Records from a data source
========================================================================

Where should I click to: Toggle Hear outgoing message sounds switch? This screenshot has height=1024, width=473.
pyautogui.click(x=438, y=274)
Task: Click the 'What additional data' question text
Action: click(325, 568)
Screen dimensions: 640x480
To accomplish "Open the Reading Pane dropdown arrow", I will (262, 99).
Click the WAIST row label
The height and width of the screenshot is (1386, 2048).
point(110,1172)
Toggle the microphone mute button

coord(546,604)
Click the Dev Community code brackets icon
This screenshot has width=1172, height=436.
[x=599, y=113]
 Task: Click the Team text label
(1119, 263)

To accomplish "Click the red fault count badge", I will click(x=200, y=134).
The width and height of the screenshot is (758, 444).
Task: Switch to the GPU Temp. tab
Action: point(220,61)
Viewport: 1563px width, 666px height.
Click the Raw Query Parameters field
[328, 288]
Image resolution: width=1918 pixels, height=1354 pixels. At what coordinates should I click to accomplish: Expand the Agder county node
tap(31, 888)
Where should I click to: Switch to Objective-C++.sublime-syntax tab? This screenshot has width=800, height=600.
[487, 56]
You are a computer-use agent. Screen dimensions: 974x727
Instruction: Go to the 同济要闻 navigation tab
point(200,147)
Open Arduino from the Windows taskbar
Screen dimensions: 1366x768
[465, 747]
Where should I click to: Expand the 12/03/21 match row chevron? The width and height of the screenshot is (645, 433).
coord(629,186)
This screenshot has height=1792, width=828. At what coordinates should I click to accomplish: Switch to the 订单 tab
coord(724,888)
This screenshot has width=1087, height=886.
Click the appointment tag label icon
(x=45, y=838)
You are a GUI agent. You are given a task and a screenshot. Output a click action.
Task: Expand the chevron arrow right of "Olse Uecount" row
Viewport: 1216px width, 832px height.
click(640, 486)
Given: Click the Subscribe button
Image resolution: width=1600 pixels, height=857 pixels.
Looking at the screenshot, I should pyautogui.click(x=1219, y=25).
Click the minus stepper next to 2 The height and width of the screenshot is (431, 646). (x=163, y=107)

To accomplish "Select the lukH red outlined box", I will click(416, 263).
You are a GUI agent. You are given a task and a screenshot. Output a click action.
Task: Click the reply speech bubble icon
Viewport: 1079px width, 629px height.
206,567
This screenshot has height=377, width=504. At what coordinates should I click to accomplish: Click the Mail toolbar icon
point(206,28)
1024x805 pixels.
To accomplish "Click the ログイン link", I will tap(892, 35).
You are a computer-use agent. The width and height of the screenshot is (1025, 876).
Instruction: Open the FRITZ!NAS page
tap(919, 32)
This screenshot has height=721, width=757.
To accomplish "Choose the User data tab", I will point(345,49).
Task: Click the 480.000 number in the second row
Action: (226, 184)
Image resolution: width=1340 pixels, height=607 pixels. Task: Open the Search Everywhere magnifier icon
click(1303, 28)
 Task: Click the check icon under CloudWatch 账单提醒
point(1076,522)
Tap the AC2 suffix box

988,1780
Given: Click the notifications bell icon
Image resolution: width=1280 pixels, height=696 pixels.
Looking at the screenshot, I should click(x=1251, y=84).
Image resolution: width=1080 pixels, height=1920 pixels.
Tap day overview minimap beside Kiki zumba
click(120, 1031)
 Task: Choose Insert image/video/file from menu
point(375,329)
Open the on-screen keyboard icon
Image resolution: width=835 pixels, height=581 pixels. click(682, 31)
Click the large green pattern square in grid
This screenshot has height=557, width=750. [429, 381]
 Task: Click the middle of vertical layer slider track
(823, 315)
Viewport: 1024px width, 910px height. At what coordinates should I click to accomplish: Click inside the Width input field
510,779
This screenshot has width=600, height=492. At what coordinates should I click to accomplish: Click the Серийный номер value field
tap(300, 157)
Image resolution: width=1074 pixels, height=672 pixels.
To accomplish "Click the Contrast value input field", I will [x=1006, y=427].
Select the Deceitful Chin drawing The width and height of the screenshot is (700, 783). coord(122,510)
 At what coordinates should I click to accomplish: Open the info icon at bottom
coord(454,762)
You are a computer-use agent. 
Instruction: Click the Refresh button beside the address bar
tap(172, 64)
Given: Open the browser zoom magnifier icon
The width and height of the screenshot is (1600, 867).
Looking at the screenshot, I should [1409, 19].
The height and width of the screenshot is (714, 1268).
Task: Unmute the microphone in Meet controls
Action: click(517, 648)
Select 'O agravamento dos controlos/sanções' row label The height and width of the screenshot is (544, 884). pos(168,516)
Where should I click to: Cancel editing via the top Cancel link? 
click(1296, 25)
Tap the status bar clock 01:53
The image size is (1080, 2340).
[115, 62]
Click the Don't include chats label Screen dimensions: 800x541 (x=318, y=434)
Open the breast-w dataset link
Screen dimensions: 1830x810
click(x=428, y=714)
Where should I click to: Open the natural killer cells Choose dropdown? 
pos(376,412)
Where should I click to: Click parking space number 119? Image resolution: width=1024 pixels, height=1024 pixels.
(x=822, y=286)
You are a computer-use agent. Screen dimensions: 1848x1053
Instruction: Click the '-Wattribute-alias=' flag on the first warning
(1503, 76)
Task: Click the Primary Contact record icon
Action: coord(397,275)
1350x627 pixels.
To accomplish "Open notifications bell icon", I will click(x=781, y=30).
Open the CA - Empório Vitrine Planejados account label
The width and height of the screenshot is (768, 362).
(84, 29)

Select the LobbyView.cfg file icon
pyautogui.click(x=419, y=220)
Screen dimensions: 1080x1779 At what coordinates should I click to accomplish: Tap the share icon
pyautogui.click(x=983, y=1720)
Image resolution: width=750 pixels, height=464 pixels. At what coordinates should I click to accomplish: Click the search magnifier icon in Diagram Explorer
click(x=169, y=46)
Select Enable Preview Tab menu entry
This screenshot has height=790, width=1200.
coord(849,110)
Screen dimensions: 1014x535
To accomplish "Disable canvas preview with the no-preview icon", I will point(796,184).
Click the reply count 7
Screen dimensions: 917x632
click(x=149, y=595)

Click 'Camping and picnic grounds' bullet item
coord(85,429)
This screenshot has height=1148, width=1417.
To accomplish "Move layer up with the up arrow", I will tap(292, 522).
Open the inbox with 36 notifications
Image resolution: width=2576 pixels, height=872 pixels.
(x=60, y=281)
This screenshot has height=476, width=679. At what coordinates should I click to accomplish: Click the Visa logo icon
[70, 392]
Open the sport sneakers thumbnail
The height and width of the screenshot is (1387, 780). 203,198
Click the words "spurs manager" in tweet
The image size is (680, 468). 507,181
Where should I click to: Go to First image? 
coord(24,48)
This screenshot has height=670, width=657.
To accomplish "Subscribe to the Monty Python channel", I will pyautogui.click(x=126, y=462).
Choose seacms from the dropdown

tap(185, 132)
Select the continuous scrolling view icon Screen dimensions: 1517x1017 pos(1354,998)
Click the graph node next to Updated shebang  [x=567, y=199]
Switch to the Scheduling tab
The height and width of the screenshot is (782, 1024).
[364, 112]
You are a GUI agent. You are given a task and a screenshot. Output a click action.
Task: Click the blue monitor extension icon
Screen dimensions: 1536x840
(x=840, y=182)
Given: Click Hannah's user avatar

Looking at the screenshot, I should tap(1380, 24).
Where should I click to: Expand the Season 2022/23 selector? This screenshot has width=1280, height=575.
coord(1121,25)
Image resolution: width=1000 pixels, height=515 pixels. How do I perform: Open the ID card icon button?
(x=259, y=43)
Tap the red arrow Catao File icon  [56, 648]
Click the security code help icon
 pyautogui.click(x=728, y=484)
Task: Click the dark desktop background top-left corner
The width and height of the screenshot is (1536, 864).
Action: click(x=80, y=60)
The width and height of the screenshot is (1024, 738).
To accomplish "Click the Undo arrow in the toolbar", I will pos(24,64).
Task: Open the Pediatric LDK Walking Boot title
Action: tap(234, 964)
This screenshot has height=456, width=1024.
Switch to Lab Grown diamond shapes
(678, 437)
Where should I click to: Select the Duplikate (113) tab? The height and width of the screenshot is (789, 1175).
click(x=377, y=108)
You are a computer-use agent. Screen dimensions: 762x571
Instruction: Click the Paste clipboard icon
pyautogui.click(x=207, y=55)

========================================================================

Your response should be the lines above from the first to the one containing "You are a computer-use agent. Screen dimensions: 974x727", inclusive, each given exactly.

Where should I click to: Toggle Hear outgoing message sounds switch? This screenshot has height=1024, width=473.
pyautogui.click(x=438, y=274)
Task: Click the 'What additional data' question text
Action: click(325, 568)
Screen dimensions: 640x480
To accomplish "Open the Reading Pane dropdown arrow", I will (262, 99).
Click the WAIST row label
The height and width of the screenshot is (1386, 2048).
point(110,1172)
Toggle the microphone mute button

coord(546,604)
Click the Dev Community code brackets icon
This screenshot has width=1172, height=436.
[x=599, y=113]
 Task: Click the Team text label
(1119, 263)

To accomplish "Click the red fault count badge", I will click(x=200, y=134).
The width and height of the screenshot is (758, 444).
Task: Switch to the GPU Temp. tab
Action: point(220,61)
Viewport: 1563px width, 666px height.
Click the Raw Query Parameters field
[328, 288]
Image resolution: width=1918 pixels, height=1354 pixels. At what coordinates should I click to accomplish: Expand the Agder county node
tap(31, 888)
Where should I click to: Switch to Objective-C++.sublime-syntax tab? This screenshot has width=800, height=600.
[487, 56]
You are a computer-use agent. Screen dimensions: 974x727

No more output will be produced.